During the first 2 months of treatment: Monitor ALT/AST/bilirubin weekly; thereafter, monitor once monthly.

2. Monitoring of Cardiopulmonary Function:

Perform baseline and periodic ECGs (to monitor for QTc prolongation and bradycardia).

Investigate for interstitial lung disease in the event of new-onset respiratory symptoms (e.g., cough, dyspnea).

3. Visual Assessment:

Perform an immediate ophthalmologic examination if symptoms such as flashes of light, floaters, or decreased vision occur. 4. Drug Interactions:

Avoid concomitant use with: Strong CYP3A inducers (e.g., rifampin, which reduces plasma drug concentrations by 87%), QTc-prolonging agents (e.g., amiodarone), and bradycardia-inducing agents (e.g., beta-blockers).

5. Reproductive Toxicity:

Patients of reproductive potential (including males) must use effective contraception during treatment and for 90 days following discontinuation of the drug.

VIII. Use in Specific Populations

Pediatric Patients: Approved for use in patients ≥1 year of age; dosage should be adjusted based on Body Surface Area (BSA). Long-term use requires monitoring for the risk of growth inhibition.

Geriatric Patients (≥65 years): No dosage adjustment is required; however, enhanced monitoring of cardiac function is recommended.

Lactating Women: The drug may be excreted into breast milk; it is recommended to either discontinue the drug or discontinue breastfeeding.

Important Safety Information

1. During treatment, if Interstitial Lung Disease (ILD), Grade 4 hepatotoxicity, or uncontrollable bradycardia is confirmed, the drug must be permanently discontinued.

2. This information does not substitute for medical advice; the drug must be administered under the guidance of a specialist in oncology, and the treatment regimen should be adjusted based on genetic testing results and individual tolerability.

Product Specifications

Product Name: Crizotinib Capsules 250 mg (60 capsules/box) — CRIZNDR Crizotinib

Common Name: Crizotinib Capsules

Active Ingredient: Crizotinib

Dosage Form: Capsule

Specification: 250 mg per capsule; 60 capsules per box

Manufacturer: INDAR Pharmaceutical Co., Ltd.

Indications: 1. Non-Small Cell Lung Cancer (NSCLC):

ALK-positive locally advanced or metastatic NSCLC (in adults)

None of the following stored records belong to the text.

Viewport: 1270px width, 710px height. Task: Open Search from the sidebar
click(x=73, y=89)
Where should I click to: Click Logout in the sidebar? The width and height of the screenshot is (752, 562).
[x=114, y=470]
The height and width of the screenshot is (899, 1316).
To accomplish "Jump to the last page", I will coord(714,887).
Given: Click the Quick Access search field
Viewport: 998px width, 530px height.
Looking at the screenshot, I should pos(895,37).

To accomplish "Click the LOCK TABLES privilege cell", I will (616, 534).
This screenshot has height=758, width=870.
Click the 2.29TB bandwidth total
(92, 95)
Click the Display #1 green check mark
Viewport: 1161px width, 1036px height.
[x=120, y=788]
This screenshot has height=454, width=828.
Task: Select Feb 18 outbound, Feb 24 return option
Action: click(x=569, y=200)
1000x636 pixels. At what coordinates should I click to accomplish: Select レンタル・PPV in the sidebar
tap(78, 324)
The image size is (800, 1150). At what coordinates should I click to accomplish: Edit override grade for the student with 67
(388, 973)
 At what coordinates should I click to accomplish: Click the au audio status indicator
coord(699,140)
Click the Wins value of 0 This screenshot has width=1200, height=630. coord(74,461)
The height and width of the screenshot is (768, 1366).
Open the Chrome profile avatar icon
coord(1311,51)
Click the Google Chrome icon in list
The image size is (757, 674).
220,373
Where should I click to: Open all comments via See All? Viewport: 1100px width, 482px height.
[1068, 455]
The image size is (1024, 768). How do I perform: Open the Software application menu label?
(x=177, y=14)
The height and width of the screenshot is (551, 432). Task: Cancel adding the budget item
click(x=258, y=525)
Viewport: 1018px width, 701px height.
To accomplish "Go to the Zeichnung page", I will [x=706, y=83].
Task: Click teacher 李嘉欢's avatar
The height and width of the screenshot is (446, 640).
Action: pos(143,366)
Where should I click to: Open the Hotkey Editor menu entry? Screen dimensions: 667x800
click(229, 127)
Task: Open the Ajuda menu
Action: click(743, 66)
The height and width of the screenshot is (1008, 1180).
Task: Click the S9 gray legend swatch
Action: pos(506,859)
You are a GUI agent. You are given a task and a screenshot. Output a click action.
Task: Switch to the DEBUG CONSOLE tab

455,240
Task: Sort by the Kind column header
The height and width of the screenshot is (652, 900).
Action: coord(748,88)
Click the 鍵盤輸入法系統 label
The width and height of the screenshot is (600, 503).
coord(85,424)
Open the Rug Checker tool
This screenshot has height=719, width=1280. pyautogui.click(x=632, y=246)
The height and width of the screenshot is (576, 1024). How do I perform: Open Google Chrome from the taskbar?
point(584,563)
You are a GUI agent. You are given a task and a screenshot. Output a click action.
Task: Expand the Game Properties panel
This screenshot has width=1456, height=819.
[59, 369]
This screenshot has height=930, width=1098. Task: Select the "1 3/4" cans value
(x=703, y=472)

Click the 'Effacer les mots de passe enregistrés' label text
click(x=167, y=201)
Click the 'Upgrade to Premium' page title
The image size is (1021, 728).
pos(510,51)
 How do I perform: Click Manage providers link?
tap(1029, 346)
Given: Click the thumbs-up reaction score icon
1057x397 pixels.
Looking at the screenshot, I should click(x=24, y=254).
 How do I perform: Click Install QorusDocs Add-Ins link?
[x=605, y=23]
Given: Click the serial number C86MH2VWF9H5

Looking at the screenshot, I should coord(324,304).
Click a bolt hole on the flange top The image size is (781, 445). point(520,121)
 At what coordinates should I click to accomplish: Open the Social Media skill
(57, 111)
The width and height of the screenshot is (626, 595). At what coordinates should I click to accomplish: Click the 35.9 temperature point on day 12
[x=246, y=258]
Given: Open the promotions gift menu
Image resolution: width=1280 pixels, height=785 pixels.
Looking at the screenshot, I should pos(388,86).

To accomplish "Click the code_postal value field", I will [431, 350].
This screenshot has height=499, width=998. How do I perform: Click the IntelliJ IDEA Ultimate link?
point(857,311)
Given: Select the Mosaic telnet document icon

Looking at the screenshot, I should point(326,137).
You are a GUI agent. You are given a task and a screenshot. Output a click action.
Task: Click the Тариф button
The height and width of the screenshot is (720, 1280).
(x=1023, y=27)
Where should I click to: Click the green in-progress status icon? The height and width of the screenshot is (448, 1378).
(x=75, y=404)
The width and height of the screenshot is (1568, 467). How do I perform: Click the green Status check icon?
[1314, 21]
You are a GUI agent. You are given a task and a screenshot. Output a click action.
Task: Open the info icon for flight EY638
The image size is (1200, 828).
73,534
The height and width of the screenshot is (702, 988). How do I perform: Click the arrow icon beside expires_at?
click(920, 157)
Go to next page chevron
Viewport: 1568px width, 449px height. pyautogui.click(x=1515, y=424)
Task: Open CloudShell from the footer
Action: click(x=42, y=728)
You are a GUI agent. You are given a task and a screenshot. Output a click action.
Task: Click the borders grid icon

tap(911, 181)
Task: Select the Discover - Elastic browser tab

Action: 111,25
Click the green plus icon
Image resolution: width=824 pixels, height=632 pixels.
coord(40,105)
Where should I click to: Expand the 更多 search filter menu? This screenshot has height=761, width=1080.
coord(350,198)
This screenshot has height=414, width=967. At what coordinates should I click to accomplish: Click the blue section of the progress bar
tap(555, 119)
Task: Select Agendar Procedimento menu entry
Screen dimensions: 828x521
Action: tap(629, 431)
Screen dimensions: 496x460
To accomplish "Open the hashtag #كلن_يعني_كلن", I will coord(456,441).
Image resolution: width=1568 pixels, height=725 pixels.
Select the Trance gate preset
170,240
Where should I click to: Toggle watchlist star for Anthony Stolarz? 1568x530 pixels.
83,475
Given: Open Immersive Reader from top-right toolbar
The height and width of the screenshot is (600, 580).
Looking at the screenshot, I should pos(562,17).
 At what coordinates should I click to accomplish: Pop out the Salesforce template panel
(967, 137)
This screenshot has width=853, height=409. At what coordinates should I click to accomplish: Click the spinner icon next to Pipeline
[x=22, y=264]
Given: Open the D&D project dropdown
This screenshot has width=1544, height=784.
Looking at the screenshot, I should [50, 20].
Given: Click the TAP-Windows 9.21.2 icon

ROS1-positive advanced NSCLC (in adults)

2. Lymphoma and Soft Tissue Tumors:

ALK-positive systemic Anaplastic Large-Cell Lymphoma (ALCL) in patients aged 1 year and older

ALK-positive unresectable/recurrent Inflammatory Myofibroblastic Tumor (IMT) in patients aged 1 year and older

Prerequisite for Use: Confirmation of ALK/ROS1 positivity via validated testing methods (e.g., NGS or FISH) is required. Dosage and Administration: Adults: 250 mg orally, twice daily (approximately 12 hours apart); may be taken on an empty stomach or with food.

Children (≥1 year): Dosage calculated based on Body Surface Area (BSA), typically 280 mg/m², twice daily.